* _Source document_:
Fig 1. Timeseries of GCC at Hill Slough calculated with AWB and FWB photos. This is before the FWB photos are rescaled so that FWB GCC has similar values to AWB GCC. Compared to East End and Mayberry, at Hill Slough we don't see any seasonal variation in GCC. Our footprint is mostly populated by pickleweed skeletons (pickleweed was maybe killed by prolonged innundation during initial levee work), and there hasn't been much change in vegetation since the site was flooded in October 2021. However, we do see a clear ~28 day cycle in the GCC data because of the tides. Our photos capture a high marsh system, where at low tide the ground is exposed with maybe a few puddles remaining, to at high tide the ground is under >50cm of water.
Fig 2. Auto White Balance photos taken at Hill Slough at 12:15 each day over the first two weeks or June 2022. Each photos shows a different point in the tidal cycle because the tidal cycle changes by +50 minutes every day.
Fig 3. Timeseries of GCC at Hill Slough. GCC is slightly higher when midday coincides with low tide and photosynthetic organisms on the ground are exposed to the camera's view (e.g., Jun 01 and Jun 14). GCC is slightly lower when midday coincides with high tide and the camera sees only water (e.g., Jun 07). A "solar day" is 24 hours, but a "lunar day" is about 24 hours and 50 minutes, so the whole tidal cycle shifts +50 minutes every "solar day." At noon of each day, the ratio of vegetation:water we see in the photos from day to day will change depending on where we are in the 28-day tidal cycle. When midday photos are taken during low tide and some ground is exposed (e.g., around 2022-06-01 and 2022-06-14), the GCC will be higher to reflect the photosynthetic organisms (algae/biofilms?) that are exposed. When midday photos are taken during high tide (e.g., 2022-06-10), the GCC will be lower because there are no exposed photosynthetic organisms. For Met processing in MATLAB, I believe Ari is using a water level filter to limit analysis to midday photos taken at low tide levels to avoid the tidal influence on GCC values. For the purposes of calculating rescaling factors for this report, keeping all values is better since it gives us a wider range of values. Joe did some initial analysis with the FWB photos when R=1.4, B=1.3 and determined that if we scaled R and B so that R=1.8, B=1.8, the resulting GCC would be the same magnitude as the AWB GCC. I also calculated rescaling factors for R, G, B using linear regression comparing R, G, B between AWB and FWB photos for all daytime data. Restricting the regression to midday data did not provide enough range for a good regression. I forced the regression through 0 and used the slope of the regression line as my rescaling factor. DOY 2022-19 to 2022-194 when R=1.4, B=1.3
Fig 4. Timeseries of red, green, and blue values of AWB and FWB R1.4, B1.3 photos.
Fig 5. Linear regressions of red, green, and blue values between AWB and FWB R1.4, B1.3 photos. Red R2 is the worse at 54%.

* _Given problem 1_: In the Hill Slough GCC document, translate the sentence "Restricting the regression to midday data did not provide enough range for a good regression." into Spanish.

* _Records supplied_:

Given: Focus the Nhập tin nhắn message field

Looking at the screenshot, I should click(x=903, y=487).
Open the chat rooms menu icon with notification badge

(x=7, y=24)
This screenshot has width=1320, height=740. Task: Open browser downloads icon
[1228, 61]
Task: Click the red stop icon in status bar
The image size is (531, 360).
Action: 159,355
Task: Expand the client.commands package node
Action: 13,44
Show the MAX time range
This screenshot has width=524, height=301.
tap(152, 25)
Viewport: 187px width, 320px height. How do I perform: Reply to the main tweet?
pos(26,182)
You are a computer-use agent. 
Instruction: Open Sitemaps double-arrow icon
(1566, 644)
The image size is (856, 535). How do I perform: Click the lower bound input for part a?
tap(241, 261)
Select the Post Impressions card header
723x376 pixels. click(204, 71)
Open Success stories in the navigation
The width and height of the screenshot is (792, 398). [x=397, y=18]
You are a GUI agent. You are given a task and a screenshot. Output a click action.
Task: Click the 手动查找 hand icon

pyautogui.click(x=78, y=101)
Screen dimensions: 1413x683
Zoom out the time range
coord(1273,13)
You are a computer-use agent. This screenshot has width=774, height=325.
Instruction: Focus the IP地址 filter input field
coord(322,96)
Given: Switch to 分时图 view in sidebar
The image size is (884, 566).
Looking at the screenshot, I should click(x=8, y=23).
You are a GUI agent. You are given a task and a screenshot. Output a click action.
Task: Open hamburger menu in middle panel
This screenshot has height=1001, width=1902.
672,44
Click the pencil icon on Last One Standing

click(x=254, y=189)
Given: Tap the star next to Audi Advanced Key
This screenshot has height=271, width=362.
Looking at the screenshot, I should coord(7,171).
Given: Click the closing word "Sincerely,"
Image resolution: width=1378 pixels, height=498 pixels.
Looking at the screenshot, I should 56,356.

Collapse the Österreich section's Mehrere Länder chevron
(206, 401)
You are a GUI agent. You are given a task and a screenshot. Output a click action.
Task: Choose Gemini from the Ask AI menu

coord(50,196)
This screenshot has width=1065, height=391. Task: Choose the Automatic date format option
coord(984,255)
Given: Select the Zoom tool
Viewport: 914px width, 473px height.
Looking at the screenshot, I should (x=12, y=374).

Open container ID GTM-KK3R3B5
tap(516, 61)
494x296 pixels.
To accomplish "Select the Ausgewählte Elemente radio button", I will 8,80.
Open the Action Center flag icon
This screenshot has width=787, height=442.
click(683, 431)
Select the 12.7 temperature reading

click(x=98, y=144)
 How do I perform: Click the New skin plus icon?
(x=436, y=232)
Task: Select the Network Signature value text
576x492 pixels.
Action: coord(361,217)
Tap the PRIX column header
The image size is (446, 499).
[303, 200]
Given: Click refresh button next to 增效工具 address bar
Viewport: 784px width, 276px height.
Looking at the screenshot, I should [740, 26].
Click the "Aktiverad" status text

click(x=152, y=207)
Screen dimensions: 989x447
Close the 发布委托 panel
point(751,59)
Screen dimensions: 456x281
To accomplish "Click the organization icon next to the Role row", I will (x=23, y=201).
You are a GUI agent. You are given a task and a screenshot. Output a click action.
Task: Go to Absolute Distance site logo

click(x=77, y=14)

* _Given problem 2_: Copy word for word the part of the records that opens with the line containing "Open Success stories in the navigation" and closes with the line containing "Looking at the screenshot, I should coord(7,171).", both lines included.

* _Final result 1_: Restringir la regresión a los datos del mediodía no proporcionó un rango suficiente para una buena regresión.

* _Final result 2_:
Open Success stories in the navigation
The width and height of the screenshot is (792, 398). [x=397, y=18]
You are a GUI agent. You are given a task and a screenshot. Output a click action.
Task: Click the 手动查找 hand icon

pyautogui.click(x=78, y=101)
Screen dimensions: 1413x683
Zoom out the time range
coord(1273,13)
You are a computer-use agent. This screenshot has width=774, height=325.
Instruction: Focus the IP地址 filter input field
coord(322,96)
Given: Switch to 分时图 view in sidebar
The image size is (884, 566).
Looking at the screenshot, I should click(x=8, y=23).
You are a GUI agent. You are given a task and a screenshot. Output a click action.
Task: Open hamburger menu in middle panel
This screenshot has height=1001, width=1902.
672,44
Click the pencil icon on Last One Standing

click(x=254, y=189)
Given: Tap the star next to Audi Advanced Key
This screenshot has height=271, width=362.
Looking at the screenshot, I should coord(7,171).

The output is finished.